● Challenge: Copy out each of the following lines word for word, without changing anything.

— Begin Given information —

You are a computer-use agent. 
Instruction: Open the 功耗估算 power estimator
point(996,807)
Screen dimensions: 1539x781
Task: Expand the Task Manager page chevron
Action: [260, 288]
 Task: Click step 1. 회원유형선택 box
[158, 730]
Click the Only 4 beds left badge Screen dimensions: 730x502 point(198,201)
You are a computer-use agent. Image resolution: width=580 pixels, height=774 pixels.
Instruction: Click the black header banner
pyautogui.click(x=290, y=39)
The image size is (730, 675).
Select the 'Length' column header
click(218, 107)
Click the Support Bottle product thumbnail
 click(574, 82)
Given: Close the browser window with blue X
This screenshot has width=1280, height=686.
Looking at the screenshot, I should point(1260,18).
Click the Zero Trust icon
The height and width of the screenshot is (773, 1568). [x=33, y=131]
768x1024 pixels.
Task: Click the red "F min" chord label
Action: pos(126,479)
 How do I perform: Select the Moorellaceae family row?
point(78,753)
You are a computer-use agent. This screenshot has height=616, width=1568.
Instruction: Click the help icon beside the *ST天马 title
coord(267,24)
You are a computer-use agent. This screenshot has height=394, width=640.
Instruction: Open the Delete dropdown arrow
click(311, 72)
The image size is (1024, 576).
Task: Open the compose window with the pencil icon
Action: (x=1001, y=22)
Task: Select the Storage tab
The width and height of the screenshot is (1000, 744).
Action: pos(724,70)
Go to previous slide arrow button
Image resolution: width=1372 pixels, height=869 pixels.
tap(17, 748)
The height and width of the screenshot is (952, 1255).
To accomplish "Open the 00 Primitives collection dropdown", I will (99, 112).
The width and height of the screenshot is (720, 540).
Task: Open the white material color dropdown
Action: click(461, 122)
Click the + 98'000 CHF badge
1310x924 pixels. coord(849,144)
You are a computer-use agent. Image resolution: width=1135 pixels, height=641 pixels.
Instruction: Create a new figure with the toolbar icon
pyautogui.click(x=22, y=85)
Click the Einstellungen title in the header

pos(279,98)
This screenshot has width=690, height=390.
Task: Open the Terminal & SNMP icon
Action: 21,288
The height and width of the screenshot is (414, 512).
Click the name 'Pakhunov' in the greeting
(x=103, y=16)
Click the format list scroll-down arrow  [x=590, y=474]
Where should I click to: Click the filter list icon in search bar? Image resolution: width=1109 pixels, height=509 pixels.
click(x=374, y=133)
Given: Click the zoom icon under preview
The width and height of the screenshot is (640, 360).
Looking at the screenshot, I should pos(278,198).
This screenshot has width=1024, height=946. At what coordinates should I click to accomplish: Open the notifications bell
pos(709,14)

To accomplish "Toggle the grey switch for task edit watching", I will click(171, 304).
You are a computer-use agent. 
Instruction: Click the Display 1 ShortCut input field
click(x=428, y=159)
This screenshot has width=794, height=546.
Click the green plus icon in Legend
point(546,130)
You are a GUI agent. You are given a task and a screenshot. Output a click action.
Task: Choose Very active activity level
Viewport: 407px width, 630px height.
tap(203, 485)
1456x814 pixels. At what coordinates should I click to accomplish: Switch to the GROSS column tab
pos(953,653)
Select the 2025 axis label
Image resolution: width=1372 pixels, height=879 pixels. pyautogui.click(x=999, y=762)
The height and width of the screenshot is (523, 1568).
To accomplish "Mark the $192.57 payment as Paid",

— End Given information —

● Task output:
You are a computer-use agent. 
Instruction: Open the 功耗估算 power estimator
point(996,807)
Screen dimensions: 1539x781
Task: Expand the Task Manager page chevron
Action: [260, 288]
 Task: Click step 1. 회원유형선택 box
[158, 730]
Click the Only 4 beds left badge Screen dimensions: 730x502 point(198,201)
You are a computer-use agent. Image resolution: width=580 pixels, height=774 pixels.
Instruction: Click the black header banner
pyautogui.click(x=290, y=39)
The image size is (730, 675).
Select the 'Length' column header
click(218, 107)
Click the Support Bottle product thumbnail
 click(574, 82)
Given: Close the browser window with blue X
This screenshot has width=1280, height=686.
Looking at the screenshot, I should point(1260,18).
Click the Zero Trust icon
The height and width of the screenshot is (773, 1568). [x=33, y=131]
768x1024 pixels.
Task: Click the red "F min" chord label
Action: pos(126,479)
 How do I perform: Select the Moorellaceae family row?
point(78,753)
You are a computer-use agent. This screenshot has height=616, width=1568.
Instruction: Click the help icon beside the *ST天马 title
coord(267,24)
You are a computer-use agent. This screenshot has height=394, width=640.
Instruction: Open the Delete dropdown arrow
click(311, 72)
The image size is (1024, 576).
Task: Open the compose window with the pencil icon
Action: (x=1001, y=22)
Task: Select the Storage tab
The width and height of the screenshot is (1000, 744).
Action: pos(724,70)
Go to previous slide arrow button
Image resolution: width=1372 pixels, height=869 pixels.
tap(17, 748)
The height and width of the screenshot is (952, 1255).
To accomplish "Open the 00 Primitives collection dropdown", I will (99, 112).
The width and height of the screenshot is (720, 540).
Task: Open the white material color dropdown
Action: click(461, 122)
Click the + 98'000 CHF badge
1310x924 pixels. coord(849,144)
You are a computer-use agent. Image resolution: width=1135 pixels, height=641 pixels.
Instruction: Create a new figure with the toolbar icon
pyautogui.click(x=22, y=85)
Click the Einstellungen title in the header

pos(279,98)
This screenshot has width=690, height=390.
Task: Open the Terminal & SNMP icon
Action: 21,288
The height and width of the screenshot is (414, 512).
Click the name 'Pakhunov' in the greeting
(x=103, y=16)
Click the format list scroll-down arrow  [x=590, y=474]
Where should I click to: Click the filter list icon in search bar? Image resolution: width=1109 pixels, height=509 pixels.
click(x=374, y=133)
Given: Click the zoom icon under preview
The width and height of the screenshot is (640, 360).
Looking at the screenshot, I should pos(278,198).
This screenshot has width=1024, height=946. At what coordinates should I click to accomplish: Open the notifications bell
pos(709,14)

To accomplish "Toggle the grey switch for task edit watching", I will click(171, 304).
You are a computer-use agent. 
Instruction: Click the Display 1 ShortCut input field
click(x=428, y=159)
This screenshot has width=794, height=546.
Click the green plus icon in Legend
point(546,130)
You are a GUI agent. You are given a task and a screenshot. Output a click action.
Task: Choose Very active activity level
Viewport: 407px width, 630px height.
tap(203, 485)
1456x814 pixels. At what coordinates should I click to accomplish: Switch to the GROSS column tab
pos(953,653)
Select the 2025 axis label
Image resolution: width=1372 pixels, height=879 pixels. pyautogui.click(x=999, y=762)
The height and width of the screenshot is (523, 1568).
To accomplish "Mark the $192.57 payment as Paid",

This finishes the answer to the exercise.